══ Stored data

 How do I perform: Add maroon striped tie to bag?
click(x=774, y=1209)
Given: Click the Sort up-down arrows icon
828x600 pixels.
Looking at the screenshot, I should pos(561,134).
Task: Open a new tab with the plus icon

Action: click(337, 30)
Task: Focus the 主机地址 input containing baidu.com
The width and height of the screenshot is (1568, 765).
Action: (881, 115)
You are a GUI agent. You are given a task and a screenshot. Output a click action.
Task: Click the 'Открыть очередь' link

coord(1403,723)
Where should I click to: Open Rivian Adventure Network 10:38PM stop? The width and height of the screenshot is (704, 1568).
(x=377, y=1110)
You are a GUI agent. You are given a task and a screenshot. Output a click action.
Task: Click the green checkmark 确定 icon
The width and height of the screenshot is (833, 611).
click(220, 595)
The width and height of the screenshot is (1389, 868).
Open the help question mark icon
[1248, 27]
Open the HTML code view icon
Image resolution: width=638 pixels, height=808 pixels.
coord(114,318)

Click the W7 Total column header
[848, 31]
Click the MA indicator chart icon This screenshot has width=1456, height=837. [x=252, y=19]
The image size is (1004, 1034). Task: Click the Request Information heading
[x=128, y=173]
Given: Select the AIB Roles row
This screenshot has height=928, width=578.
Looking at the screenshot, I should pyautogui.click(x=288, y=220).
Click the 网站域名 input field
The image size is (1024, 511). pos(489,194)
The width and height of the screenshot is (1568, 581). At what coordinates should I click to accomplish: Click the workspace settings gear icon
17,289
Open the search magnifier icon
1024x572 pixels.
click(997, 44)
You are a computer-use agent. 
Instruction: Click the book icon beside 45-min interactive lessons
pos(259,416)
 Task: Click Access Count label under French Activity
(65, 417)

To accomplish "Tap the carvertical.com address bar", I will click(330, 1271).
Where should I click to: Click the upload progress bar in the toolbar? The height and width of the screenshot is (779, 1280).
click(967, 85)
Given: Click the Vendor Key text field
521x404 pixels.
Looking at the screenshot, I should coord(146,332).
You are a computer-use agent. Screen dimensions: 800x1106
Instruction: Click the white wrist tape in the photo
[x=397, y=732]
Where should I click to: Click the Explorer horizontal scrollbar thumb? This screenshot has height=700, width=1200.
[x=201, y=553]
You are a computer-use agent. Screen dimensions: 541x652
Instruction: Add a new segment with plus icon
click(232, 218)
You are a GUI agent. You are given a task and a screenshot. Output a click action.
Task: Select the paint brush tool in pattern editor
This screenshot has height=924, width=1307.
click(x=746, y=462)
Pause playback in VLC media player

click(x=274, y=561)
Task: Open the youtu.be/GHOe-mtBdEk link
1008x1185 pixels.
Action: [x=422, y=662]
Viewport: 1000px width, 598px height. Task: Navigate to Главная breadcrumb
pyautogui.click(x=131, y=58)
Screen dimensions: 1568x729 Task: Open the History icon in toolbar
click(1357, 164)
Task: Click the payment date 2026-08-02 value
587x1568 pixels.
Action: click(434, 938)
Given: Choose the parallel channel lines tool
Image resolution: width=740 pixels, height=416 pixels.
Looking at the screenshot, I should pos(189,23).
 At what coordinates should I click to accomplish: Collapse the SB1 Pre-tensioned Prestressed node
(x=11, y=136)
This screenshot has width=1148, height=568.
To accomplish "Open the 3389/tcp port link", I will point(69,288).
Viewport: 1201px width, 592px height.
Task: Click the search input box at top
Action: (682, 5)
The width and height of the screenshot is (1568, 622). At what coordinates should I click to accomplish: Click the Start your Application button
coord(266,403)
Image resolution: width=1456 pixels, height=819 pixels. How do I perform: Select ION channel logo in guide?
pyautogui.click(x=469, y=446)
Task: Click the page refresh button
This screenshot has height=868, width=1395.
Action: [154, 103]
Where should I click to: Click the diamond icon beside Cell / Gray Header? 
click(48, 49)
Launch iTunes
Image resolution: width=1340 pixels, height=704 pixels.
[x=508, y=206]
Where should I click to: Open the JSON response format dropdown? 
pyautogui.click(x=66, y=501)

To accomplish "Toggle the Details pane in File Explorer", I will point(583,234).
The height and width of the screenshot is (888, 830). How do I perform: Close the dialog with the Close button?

════

▶ [Exercise details] Pull out each line of the items above that contains the string "point". Treat case as significant.

▶ [Result of the task]
To accomplish "Open the 3389/tcp port link", I will point(69,288).
To accomplish "Toggle the Details pane in File Explorer", I will point(583,234).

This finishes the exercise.